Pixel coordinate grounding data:
######
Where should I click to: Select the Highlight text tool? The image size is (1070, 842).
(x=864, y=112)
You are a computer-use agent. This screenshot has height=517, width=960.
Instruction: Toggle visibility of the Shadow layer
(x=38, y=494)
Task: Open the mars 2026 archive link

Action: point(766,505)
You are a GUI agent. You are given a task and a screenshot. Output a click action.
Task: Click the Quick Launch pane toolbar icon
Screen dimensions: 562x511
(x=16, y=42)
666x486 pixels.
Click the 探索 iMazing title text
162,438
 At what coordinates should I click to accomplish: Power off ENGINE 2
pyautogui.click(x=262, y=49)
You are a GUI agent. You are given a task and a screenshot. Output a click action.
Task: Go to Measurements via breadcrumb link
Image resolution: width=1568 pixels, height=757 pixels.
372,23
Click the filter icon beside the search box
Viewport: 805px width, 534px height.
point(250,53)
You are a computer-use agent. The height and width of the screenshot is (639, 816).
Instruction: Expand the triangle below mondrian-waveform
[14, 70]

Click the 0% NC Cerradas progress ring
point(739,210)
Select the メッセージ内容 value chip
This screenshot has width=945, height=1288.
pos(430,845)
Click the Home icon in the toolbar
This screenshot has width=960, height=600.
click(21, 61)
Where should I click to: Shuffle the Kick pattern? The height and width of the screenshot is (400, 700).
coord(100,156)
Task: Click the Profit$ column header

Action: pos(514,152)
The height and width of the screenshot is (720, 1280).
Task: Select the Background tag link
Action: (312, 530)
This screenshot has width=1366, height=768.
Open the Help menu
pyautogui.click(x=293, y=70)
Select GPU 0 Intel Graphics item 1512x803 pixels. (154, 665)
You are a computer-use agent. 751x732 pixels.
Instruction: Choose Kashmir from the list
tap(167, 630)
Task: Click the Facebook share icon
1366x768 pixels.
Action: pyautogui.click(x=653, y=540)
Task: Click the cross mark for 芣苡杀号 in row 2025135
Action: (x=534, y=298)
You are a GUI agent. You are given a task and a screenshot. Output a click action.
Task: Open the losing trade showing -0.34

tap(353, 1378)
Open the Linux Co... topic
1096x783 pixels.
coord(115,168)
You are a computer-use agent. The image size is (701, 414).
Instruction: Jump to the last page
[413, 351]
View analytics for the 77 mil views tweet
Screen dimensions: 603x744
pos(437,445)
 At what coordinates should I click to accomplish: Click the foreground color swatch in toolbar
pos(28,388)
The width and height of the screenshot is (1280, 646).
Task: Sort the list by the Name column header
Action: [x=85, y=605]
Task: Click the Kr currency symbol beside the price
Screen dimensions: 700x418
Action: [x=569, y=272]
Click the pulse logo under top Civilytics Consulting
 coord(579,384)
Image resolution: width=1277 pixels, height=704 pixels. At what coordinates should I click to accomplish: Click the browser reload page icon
######
### WHAT THIS TASK INVOLVES
The records above must be repeated exactly, in their entirety.

### REPLY
Where should I click to: Select the Highlight text tool? The image size is (1070, 842).
(x=864, y=112)
You are a computer-use agent. This screenshot has height=517, width=960.
Instruction: Toggle visibility of the Shadow layer
(x=38, y=494)
Task: Open the mars 2026 archive link

Action: point(766,505)
You are a GUI agent. You are given a task and a screenshot. Output a click action.
Task: Click the Quick Launch pane toolbar icon
Screen dimensions: 562x511
(x=16, y=42)
666x486 pixels.
Click the 探索 iMazing title text
162,438
 At what coordinates should I click to accomplish: Power off ENGINE 2
pyautogui.click(x=262, y=49)
You are a GUI agent. You are given a task and a screenshot. Output a click action.
Task: Go to Measurements via breadcrumb link
Image resolution: width=1568 pixels, height=757 pixels.
372,23
Click the filter icon beside the search box
Viewport: 805px width, 534px height.
point(250,53)
You are a computer-use agent. The height and width of the screenshot is (639, 816).
Instruction: Expand the triangle below mondrian-waveform
[14, 70]

Click the 0% NC Cerradas progress ring
point(739,210)
Select the メッセージ内容 value chip
This screenshot has width=945, height=1288.
pos(430,845)
Click the Home icon in the toolbar
This screenshot has width=960, height=600.
click(21, 61)
Where should I click to: Shuffle the Kick pattern? The height and width of the screenshot is (400, 700).
coord(100,156)
Task: Click the Profit$ column header

Action: pos(514,152)
The height and width of the screenshot is (720, 1280).
Task: Select the Background tag link
Action: (312, 530)
This screenshot has width=1366, height=768.
Open the Help menu
pyautogui.click(x=293, y=70)
Select GPU 0 Intel Graphics item 1512x803 pixels. (154, 665)
You are a computer-use agent. 751x732 pixels.
Instruction: Choose Kashmir from the list
tap(167, 630)
Task: Click the Facebook share icon
1366x768 pixels.
Action: pyautogui.click(x=653, y=540)
Task: Click the cross mark for 芣苡杀号 in row 2025135
Action: (x=534, y=298)
You are a GUI agent. You are given a task and a screenshot. Output a click action.
Task: Open the losing trade showing -0.34

tap(353, 1378)
Open the Linux Co... topic
1096x783 pixels.
coord(115,168)
You are a computer-use agent. The image size is (701, 414).
Instruction: Jump to the last page
[413, 351]
View analytics for the 77 mil views tweet
Screen dimensions: 603x744
pos(437,445)
 At what coordinates should I click to accomplish: Click the foreground color swatch in toolbar
pos(28,388)
The width and height of the screenshot is (1280, 646).
Task: Sort the list by the Name column header
Action: [x=85, y=605]
Task: Click the Kr currency symbol beside the price
Screen dimensions: 700x418
Action: [x=569, y=272]
Click the pulse logo under top Civilytics Consulting
 coord(579,384)
Image resolution: width=1277 pixels, height=704 pixels. At what coordinates should I click to accomplish: Click the browser reload page icon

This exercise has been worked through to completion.